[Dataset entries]
Start of Block

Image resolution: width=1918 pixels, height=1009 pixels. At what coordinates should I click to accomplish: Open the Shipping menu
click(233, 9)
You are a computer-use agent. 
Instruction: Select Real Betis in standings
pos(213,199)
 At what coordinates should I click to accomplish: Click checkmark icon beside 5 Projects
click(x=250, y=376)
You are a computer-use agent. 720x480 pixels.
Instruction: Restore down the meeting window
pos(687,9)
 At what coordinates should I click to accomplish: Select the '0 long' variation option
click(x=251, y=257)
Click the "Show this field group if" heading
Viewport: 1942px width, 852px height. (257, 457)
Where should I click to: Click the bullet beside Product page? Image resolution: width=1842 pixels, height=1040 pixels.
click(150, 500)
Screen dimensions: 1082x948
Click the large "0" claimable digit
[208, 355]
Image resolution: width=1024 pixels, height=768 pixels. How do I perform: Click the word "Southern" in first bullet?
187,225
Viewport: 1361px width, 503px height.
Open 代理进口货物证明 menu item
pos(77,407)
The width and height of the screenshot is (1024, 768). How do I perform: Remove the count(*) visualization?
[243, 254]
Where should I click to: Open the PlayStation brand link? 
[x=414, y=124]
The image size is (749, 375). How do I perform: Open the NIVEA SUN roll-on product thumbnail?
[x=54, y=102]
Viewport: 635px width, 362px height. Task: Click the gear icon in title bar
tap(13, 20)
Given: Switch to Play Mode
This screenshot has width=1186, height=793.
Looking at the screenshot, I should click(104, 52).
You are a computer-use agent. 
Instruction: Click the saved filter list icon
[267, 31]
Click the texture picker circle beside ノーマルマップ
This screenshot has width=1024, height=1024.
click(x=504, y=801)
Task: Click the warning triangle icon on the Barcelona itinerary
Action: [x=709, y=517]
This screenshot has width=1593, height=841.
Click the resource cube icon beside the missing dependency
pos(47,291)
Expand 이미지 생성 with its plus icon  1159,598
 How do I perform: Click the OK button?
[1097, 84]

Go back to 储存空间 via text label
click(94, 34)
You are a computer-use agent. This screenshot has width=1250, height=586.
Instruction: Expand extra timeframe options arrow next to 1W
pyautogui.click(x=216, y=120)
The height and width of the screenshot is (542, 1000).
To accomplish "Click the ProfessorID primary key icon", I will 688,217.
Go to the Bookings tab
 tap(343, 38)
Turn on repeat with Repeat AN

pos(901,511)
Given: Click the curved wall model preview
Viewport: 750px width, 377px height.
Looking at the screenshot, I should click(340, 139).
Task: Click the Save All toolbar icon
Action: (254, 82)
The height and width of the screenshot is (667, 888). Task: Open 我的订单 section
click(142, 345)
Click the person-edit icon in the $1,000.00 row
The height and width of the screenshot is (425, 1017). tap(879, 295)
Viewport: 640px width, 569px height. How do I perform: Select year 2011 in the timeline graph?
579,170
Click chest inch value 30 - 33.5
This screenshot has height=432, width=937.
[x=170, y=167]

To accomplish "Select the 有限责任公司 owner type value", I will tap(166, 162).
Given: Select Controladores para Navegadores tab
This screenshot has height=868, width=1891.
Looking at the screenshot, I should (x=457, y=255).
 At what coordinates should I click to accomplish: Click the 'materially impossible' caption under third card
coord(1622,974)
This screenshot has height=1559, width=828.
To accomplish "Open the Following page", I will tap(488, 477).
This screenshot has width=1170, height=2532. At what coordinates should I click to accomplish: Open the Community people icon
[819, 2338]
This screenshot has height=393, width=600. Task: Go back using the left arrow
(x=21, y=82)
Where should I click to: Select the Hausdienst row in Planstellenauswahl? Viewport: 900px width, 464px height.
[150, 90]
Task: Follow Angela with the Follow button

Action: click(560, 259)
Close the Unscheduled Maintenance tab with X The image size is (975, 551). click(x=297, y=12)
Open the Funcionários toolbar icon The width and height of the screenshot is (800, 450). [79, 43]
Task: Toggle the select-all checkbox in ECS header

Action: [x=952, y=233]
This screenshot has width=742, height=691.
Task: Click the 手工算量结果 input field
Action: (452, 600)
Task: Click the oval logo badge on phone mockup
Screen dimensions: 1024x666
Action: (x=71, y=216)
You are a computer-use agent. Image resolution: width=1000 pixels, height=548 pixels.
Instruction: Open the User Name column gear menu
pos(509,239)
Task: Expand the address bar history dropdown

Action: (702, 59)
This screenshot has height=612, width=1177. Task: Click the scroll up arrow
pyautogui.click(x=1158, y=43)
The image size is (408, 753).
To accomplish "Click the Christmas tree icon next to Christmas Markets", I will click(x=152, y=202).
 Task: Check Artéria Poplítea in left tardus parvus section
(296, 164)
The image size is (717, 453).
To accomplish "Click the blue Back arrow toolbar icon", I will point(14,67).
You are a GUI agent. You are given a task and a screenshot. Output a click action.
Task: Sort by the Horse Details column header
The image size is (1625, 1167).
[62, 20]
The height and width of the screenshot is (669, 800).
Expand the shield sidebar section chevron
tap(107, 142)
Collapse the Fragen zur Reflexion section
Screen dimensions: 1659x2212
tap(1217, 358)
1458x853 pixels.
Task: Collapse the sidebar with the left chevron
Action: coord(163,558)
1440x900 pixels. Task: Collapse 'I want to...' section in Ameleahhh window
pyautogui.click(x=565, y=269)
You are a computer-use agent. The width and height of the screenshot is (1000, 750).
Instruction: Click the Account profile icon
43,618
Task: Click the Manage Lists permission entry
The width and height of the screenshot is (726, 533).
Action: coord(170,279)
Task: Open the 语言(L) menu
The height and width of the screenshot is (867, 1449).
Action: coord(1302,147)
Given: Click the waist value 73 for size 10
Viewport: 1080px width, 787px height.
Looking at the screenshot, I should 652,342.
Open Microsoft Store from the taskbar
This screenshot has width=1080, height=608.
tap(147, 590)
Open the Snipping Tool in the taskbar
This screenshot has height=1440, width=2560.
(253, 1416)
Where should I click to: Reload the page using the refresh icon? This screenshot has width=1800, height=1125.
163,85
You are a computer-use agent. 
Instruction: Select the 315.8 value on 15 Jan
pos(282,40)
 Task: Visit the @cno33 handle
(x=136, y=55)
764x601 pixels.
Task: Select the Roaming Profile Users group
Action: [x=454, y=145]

End of Block

_PROBLEM TO SOLVE_
Look through the records and gather each line with the word "computer".

_WRITTEN SOLUTION_
You are a computer-use agent. 
You are a computer-use agent. 720x480 pixels.
You are a computer-use agent. 
You are a computer-use agent. This screenshot has width=1250, height=586.
You are a computer-use agent. Image resolution: width=1000 pixels, height=548 pixels.
You are a computer-use agent. The width and height of the screenshot is (1000, 750).
You are a computer-use agent. 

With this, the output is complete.